WHAT NEEDS TO BE DONE →
When you write out the listing, keep every character and omit the pictures.

DATASET RECORDS →
▼▼▼

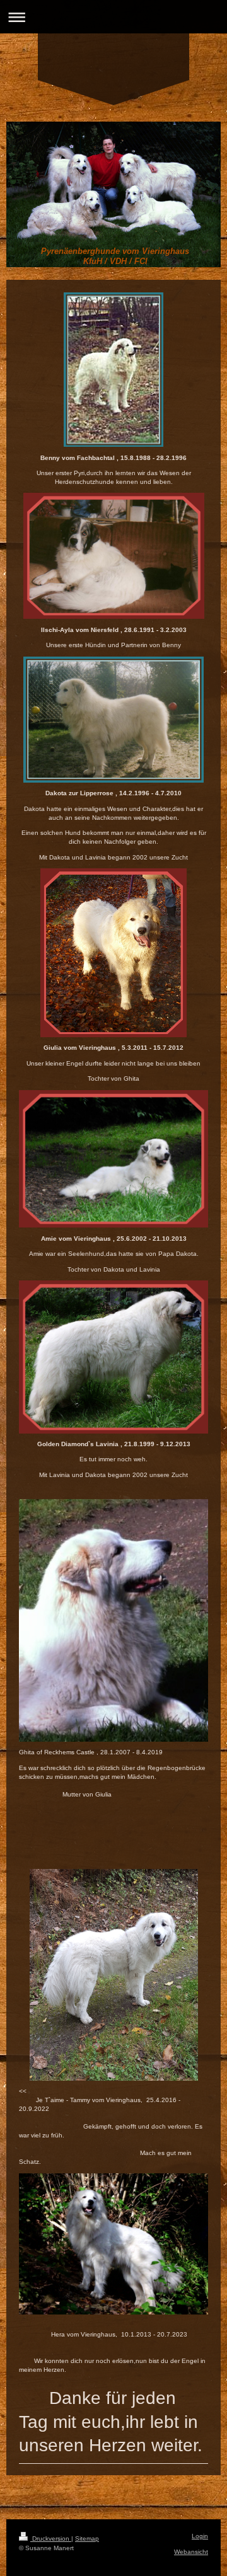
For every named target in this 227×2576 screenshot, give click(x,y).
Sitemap (87, 2538)
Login (200, 2536)
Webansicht (191, 2551)
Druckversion (50, 2538)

▲▲▲

TASK RESULT →
For every named target in this 227×2576 screenshot, give click(x,y).
Sitemap (87, 2538)
Login (200, 2536)
Webansicht (191, 2551)
Druckversion (50, 2538)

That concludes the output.